Conduit code typically looks like

runMyConduit :: Some -> Args -> IO r runMyConduit some args = runConduit $ stage1 some =$= stage2 args ... =$= stageN

You should put all top-level calls to runConduit into a module of their own, and disable full laziness in that module by declaring

{-# OPTIONS_GHC -fno-full-laziness #-}

at the top of the file. This means the computation of the conduit (stage1 =$= stage2 .. =$= stageN) won’t get floated to the top and the conduit will be recomputed on every invocation of runMyConduit (note that this relies on runMyConduit to have some arguments; if it doesn’t, you should add a dummy one).

It is not necessary to disable full laziness anywhere else. In particular, the conduit stages themselves (stage1 etc.) can be defined in modules where full laziness is enabled as usual.

There is a recent proposal for adding a pragma to ghc that might make it possible to disable full laziness on specific expressions, but for now the above is a reasonable workaround.

Addendum 1: ghc’s “state hack”

Let’s go back to the section about sinks; if you recall, we considered this example:

countChars :: Int -> Pipe Char o m Int countChars cnt = let k = countChars $! cnt + 1 in Await $ \mi -> case mi of Left _ -> Done cnt Right _ -> k feedFrom :: Int -> Pipe Char o m Int -> IO () feedFrom n (Done r) = print r feedFrom 0 (Await k) = feedFrom 0 $ k (Left 0) feedFrom n (Await k) = feedFrom (n - 1) $ k (Right 'A') main :: IO () main = retry $ feedFrom 10000000 (countChars 0)

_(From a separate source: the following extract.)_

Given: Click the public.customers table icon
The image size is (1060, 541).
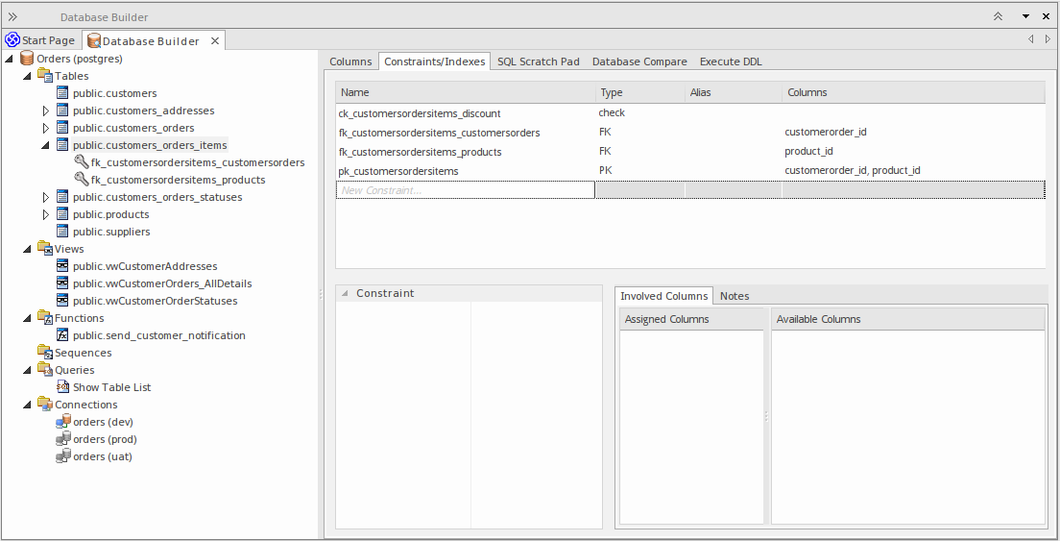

We explained how countChars 0 results in a chain of Await constructors and function closures. However, you might be wondering, why would this be retained at all? After all, feedFrom is just an ordinary function, albeit one that computes an IO action. Why shouldn’t the whole expression

feedFrom 10000000 (countChars 0)

just be reduced to a single print 10000000 action, leaving no trace of the pipe at all? Indeed, this is precisely what happens when we disable ghc’s “state hack”; if we compile this program with -fno-state-hack it runs in constant space.

So what is the state hack? You can think of it as the opposite of the full laziness transformation; where full laziness transforms

\x -> \y -> let e = <expensive> in .. ~~> \x -> let e = <expensive> in \y -> ..

the state hack does the opposite

\x -> let e = <expensive> in \y -> .. ~~> \x -> \y -> let e = <expensive> in ..

though only for arguments y of type State# <token>. In general this is not sound, of course, as it might duplicate work; hence, the name “state hack”. Joachim Breitner’s StackOverflow answer explains why this optimization is necessary; my own blog post Understanding the RealWorld provides more background.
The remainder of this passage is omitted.